Désigné comme un « bon à rien » dans sa famille, puis à l’école, Yazid Kherfi a trouvé dans la bande de jeunes « voyous » une seconde famille, un moyen d’exister et d’être valorisé. Après 15 ans de vols et braquages, il est devenu animateur social, puis consultant en prévention urbaine. Il interpelle institutions et professionnels sur la nécessité d’entendre l’appel au secours des jeunes délinquants des quartiers.

Yazid Kher est consultant en prévention urbaine, enseigne à l’université et continue d’agir auprès des jeunes des quartiers en difficulté. Il a écrit avec Véronique Le Goaziou « Repris de justesse », éd. La Découverte. Son site : www.kher .fr

Pourriez-vous décrire comment vous viviez avant d’avoir affaire à la justice ? Est-ce que vous aviez des problèmes familiaux, sociaux, économiques… ?

Dans ma famille, nous étions sept enfants, j’avais trois frères et trois sœurs. Je suis le seul à être devenu délinquant, à avoir risqué ma vie. J’étais le moins aimé, en tout cas je me suis mis dans la tête que mes parents préféraient mes frères et sœurs. Les deux aînés étaient les plus valorisés, et puis le frère qui est arrivé juste 10 mois après moi était handicapé à la naissance, mes parents se sont donc plus occupés de lui. Tous me renvoyaient une image négative, ils disaient que j’étais le bon à rien de la famille.

Comme je ne me sentais pas aimé chez moi, j’ai eu tendance à traîner en bas de l’immeuble. Nous habitions dans une cité du Val-Fourré à Mantes-la-Jolie, où les jeunes de mon âge que je retrouvais dans le hall étaient déjà dans un parcours délinquant. Ils vivaient la même situation dans leur famille, ils se sentaient stigmatisés comme « l’enfant mauvais ». A l’école, j’allais les retrouver au fond de la classe : ils n’écoutaient pas, je n’écoutais pas ; ils foutaient le bazar, je foutais le bazar. J’ai redoublé le CE2, puis le CM2, je n’avais pas le niveau pour aller au collège et j’ai été envoyé en sixième dans une autre école en classe de transition, où se retrouvaient tous les « voyous » du coin. Stigmatisé dans ma famille, puis à l’école, je me suis mis dans la tête que j’étais un mauvais, et je me suis comporté comme tel. Comme délinquant, je devenais enfin quelqu’un, j’étais valorisé dans la bande, et même dans le quartier.

Comment étiez-vous valorisé dans le quartier ?
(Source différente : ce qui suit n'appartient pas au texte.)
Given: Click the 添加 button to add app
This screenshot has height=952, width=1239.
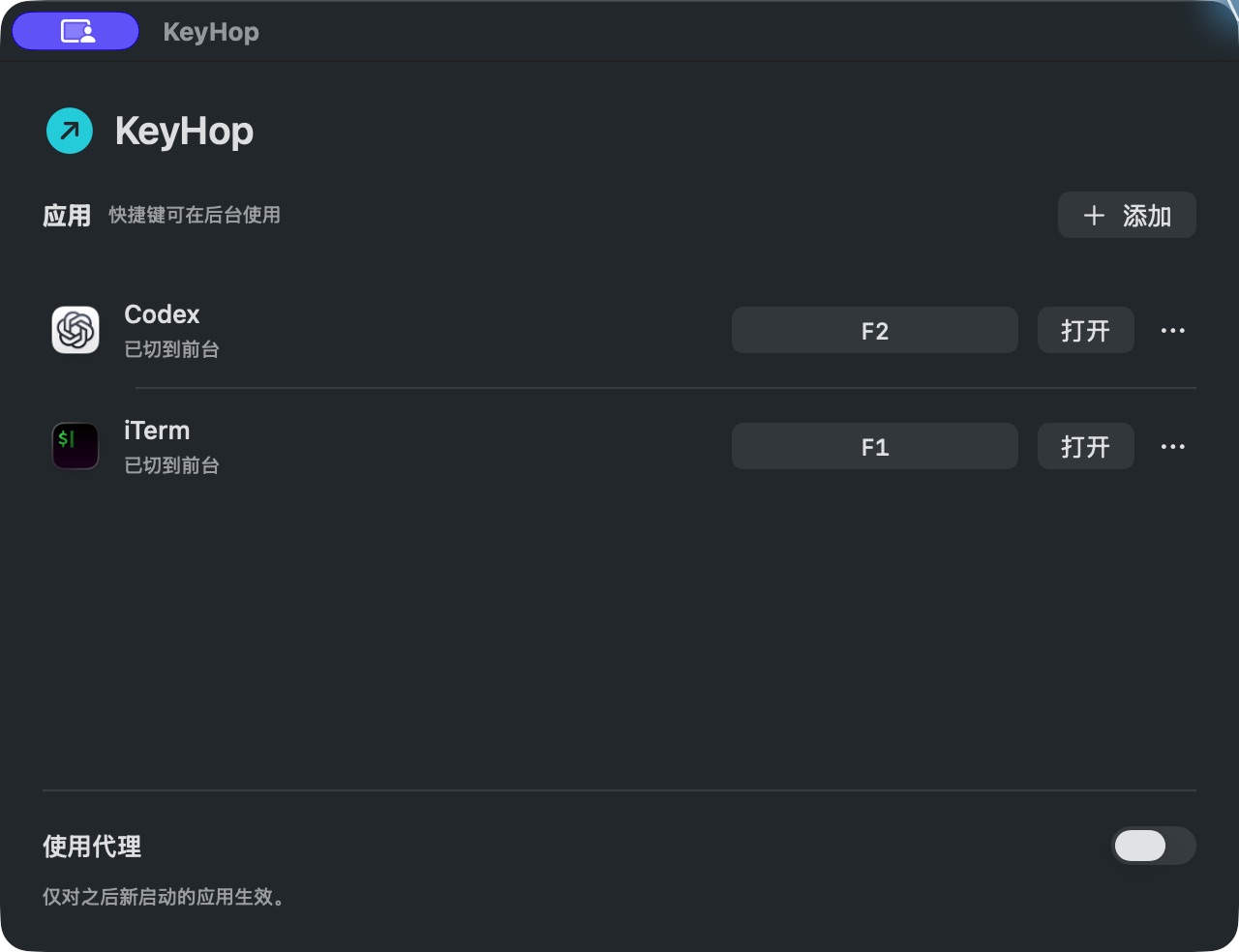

Comme un caïd, un dur, quelqu’un qu’on respecte. Le problème dans les quartiers, c’est aussi qu’on donne une image positive des voyous, dans les films qu’on regarde aussi! Et même si c’est aussi un appel au secours, une façon de dire « j’existe, occupez-vous de moi », personne ne le voit de cet œil. Il y avait aussi une sorte de compétition dans la bande : pour monter dans la hiérarchie, il fallait faire pire que les autres. Je me suis ainsi embarqué dans un parcours de délinquant, depuis l’âge de 15 ans jusqu’à 30. Mon métier c’était voleur, j’avais décidé de gagner ma vie en volant les autres.

Il y a eu un choix personnel, une décision ?

Au bout d’un moment, oui, il y a eu une décision, je rêvais d’être un grand gangster. Mes modèles étaient Mesrine, Spaggiari… et les grands voyous du quartier, qui ont tous ni en centrale ou au cimetière. Mon meilleur ami qui m’a appris à voler est mort à côté de moi quelques années plus tard avec une balle dans la tête. Les gendarmes nous ont tiré dessus après un braquage. Moi, je n’ai fait que cinq ans de prison. Quand j’étais mineur, je ne me suis jamais fait attraper, malheureusement quelque part. J’aurais vraiment eu besoin d’un éducateur, quelqu’un qui s’occupe de moi et se dise « tiens, il est différent de ses frères et sœurs, il doit y avoir un mal être derrière ».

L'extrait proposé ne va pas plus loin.